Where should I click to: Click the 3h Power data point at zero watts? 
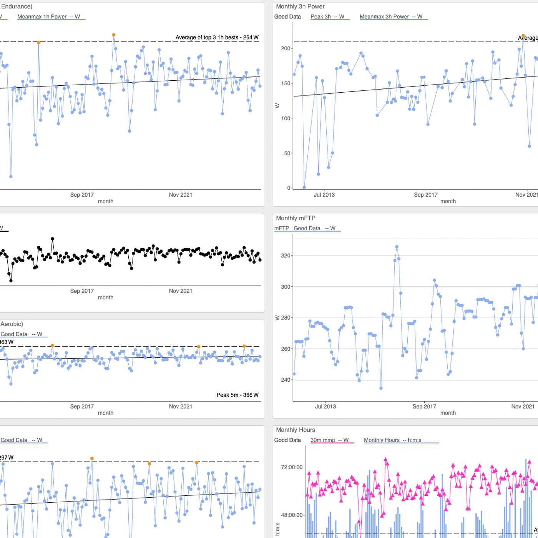(304, 188)
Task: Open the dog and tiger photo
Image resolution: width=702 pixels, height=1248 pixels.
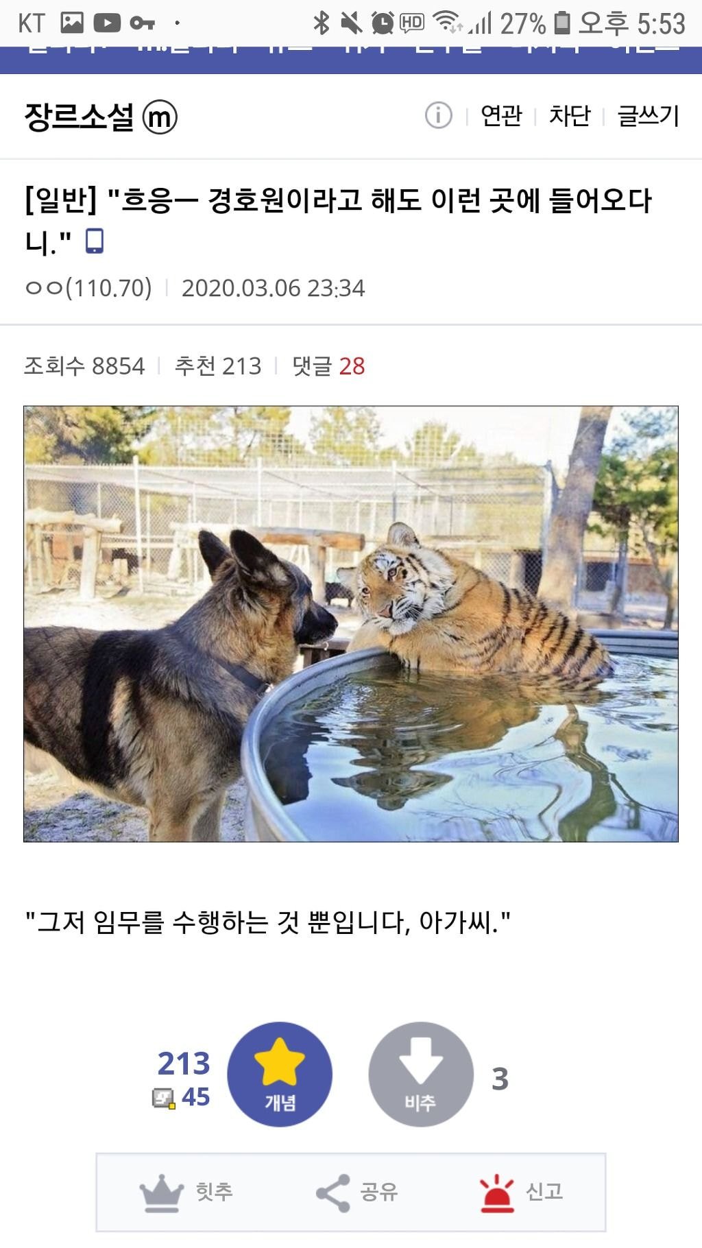Action: [351, 624]
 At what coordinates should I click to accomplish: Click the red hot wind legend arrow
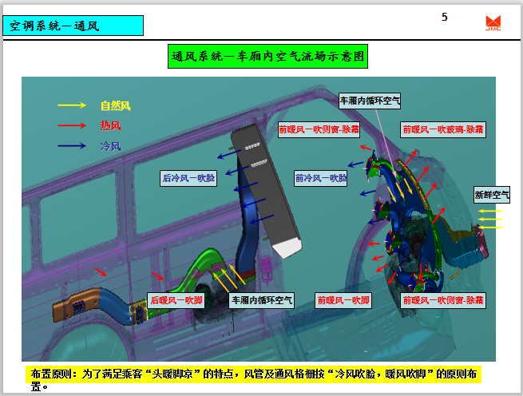coord(72,125)
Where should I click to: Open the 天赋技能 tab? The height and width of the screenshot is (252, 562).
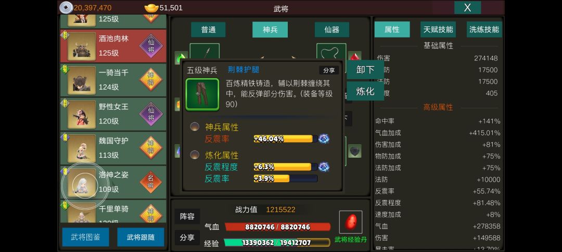click(438, 29)
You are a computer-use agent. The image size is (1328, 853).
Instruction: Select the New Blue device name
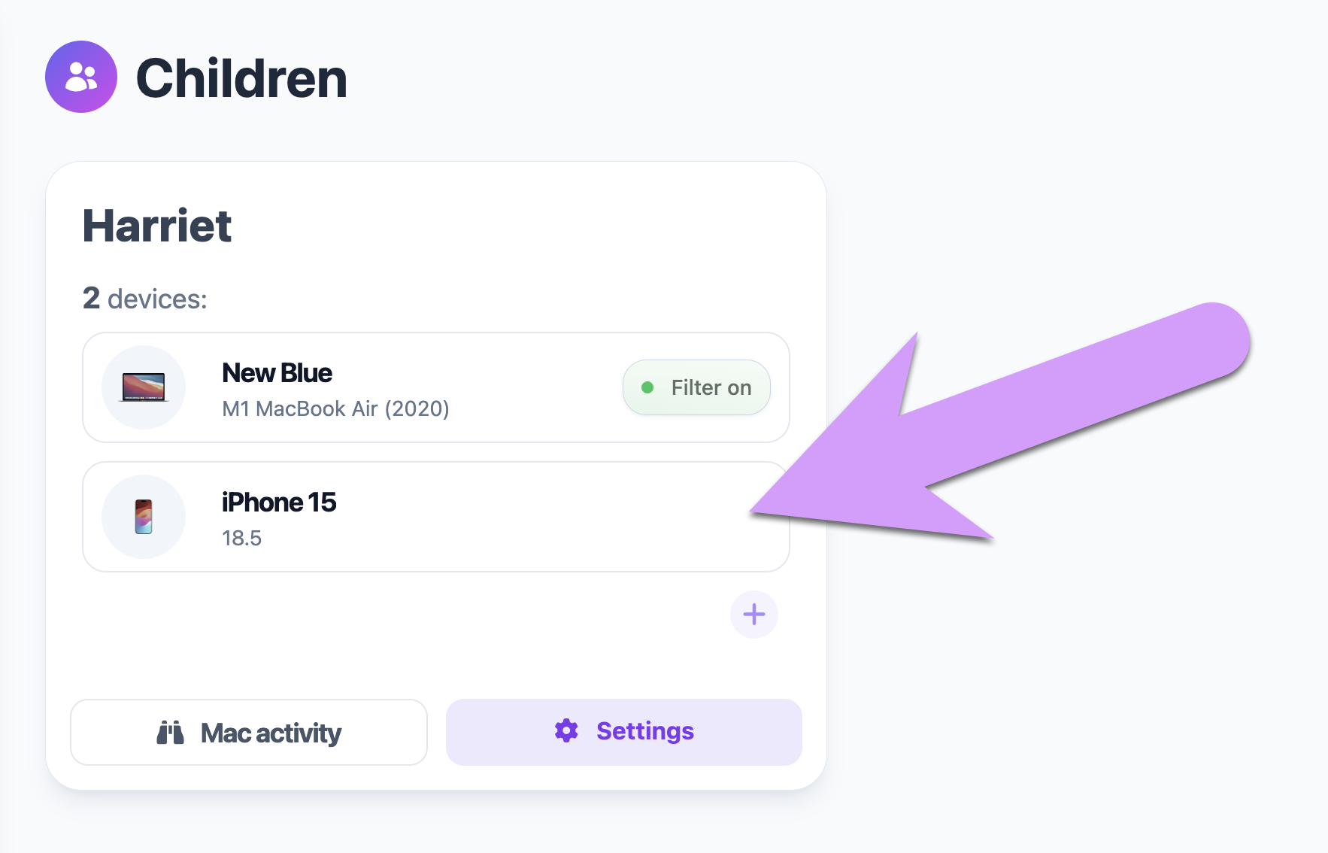(x=277, y=373)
+++
### [Task requirements]
All of the data gets printed again exactly; the pictures do not.

### [Answer box]
Where should I click to: Click the 3h Power data point at zero watts? 
(304, 188)
Task: Open the dog and tiger photo
Image resolution: width=702 pixels, height=1248 pixels.
Action: [351, 624]
 At what coordinates should I click to accomplish: Click the red hot wind legend arrow
coord(72,125)
Where should I click to: Open the 天赋技能 tab? The height and width of the screenshot is (252, 562).
click(438, 29)
You are a computer-use agent. The image size is (1328, 853).
Instruction: Select the New Blue device name
(x=277, y=373)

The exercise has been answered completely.